**Input**
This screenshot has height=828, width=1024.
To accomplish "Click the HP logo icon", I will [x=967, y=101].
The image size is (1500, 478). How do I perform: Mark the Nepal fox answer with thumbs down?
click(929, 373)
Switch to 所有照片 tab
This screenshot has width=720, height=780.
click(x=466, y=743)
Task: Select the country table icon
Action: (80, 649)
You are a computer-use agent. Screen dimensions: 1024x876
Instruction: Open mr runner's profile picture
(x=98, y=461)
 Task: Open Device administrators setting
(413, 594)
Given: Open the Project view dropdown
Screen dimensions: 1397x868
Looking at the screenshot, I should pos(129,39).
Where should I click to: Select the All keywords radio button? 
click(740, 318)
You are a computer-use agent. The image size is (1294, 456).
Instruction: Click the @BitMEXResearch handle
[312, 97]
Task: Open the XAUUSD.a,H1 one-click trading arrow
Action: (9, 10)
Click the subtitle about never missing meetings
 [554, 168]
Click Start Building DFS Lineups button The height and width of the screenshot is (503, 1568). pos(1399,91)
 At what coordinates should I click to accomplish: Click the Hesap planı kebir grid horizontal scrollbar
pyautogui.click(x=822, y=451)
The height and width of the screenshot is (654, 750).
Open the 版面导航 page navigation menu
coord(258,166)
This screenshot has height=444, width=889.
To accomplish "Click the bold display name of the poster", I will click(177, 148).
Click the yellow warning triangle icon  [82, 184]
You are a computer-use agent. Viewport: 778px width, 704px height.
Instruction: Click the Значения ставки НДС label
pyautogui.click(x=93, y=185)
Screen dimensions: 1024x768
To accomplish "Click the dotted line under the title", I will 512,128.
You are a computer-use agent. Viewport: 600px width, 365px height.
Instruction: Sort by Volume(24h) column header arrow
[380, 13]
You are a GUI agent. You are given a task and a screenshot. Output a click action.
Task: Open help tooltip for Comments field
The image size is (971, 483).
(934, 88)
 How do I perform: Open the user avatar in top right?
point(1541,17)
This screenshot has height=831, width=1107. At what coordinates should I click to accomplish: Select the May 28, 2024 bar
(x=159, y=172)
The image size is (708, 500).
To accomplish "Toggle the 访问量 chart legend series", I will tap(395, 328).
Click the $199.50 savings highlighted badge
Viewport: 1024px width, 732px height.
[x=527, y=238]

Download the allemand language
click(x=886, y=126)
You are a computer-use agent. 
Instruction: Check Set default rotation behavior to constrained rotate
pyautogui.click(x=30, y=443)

**Assignment**
All entries above are to be repeated verbatim, down to the last line.

**Solved exercise**
This screenshot has height=828, width=1024.
To accomplish "Click the HP logo icon", I will [x=967, y=101].
The image size is (1500, 478). How do I perform: Mark the Nepal fox answer with thumbs down?
click(929, 373)
Switch to 所有照片 tab
This screenshot has width=720, height=780.
click(x=466, y=743)
Task: Select the country table icon
Action: (80, 649)
You are a computer-use agent. Screen dimensions: 1024x876
Instruction: Open mr runner's profile picture
(x=98, y=461)
 Task: Open Device administrators setting
(413, 594)
Given: Open the Project view dropdown
Screen dimensions: 1397x868
Looking at the screenshot, I should pos(129,39).
Where should I click to: Select the All keywords radio button? 
click(740, 318)
You are a computer-use agent. The image size is (1294, 456).
Instruction: Click the @BitMEXResearch handle
[312, 97]
Task: Open the XAUUSD.a,H1 one-click trading arrow
Action: (9, 10)
Click the subtitle about never missing meetings
 [554, 168]
Click Start Building DFS Lineups button The height and width of the screenshot is (503, 1568). pos(1399,91)
 At what coordinates should I click to accomplish: Click the Hesap planı kebir grid horizontal scrollbar
pyautogui.click(x=822, y=451)
The height and width of the screenshot is (654, 750).
Open the 版面导航 page navigation menu
coord(258,166)
This screenshot has height=444, width=889.
To accomplish "Click the bold display name of the poster", I will click(177, 148).
Click the yellow warning triangle icon  [82, 184]
You are a computer-use agent. Viewport: 778px width, 704px height.
Instruction: Click the Значения ставки НДС label
pyautogui.click(x=93, y=185)
Screen dimensions: 1024x768
To accomplish "Click the dotted line under the title", I will 512,128.
You are a computer-use agent. Viewport: 600px width, 365px height.
Instruction: Sort by Volume(24h) column header arrow
[380, 13]
You are a GUI agent. You are given a task and a screenshot. Output a click action.
Task: Open help tooltip for Comments field
The image size is (971, 483).
(934, 88)
 How do I perform: Open the user avatar in top right?
point(1541,17)
This screenshot has height=831, width=1107. At what coordinates should I click to accomplish: Select the May 28, 2024 bar
(x=159, y=172)
The image size is (708, 500).
To accomplish "Toggle the 访问量 chart legend series", I will tap(395, 328).
Click the $199.50 savings highlighted badge
Viewport: 1024px width, 732px height.
[x=527, y=238]

Download the allemand language
click(x=886, y=126)
You are a computer-use agent. 
Instruction: Check Set default rotation behavior to constrained rotate
pyautogui.click(x=30, y=443)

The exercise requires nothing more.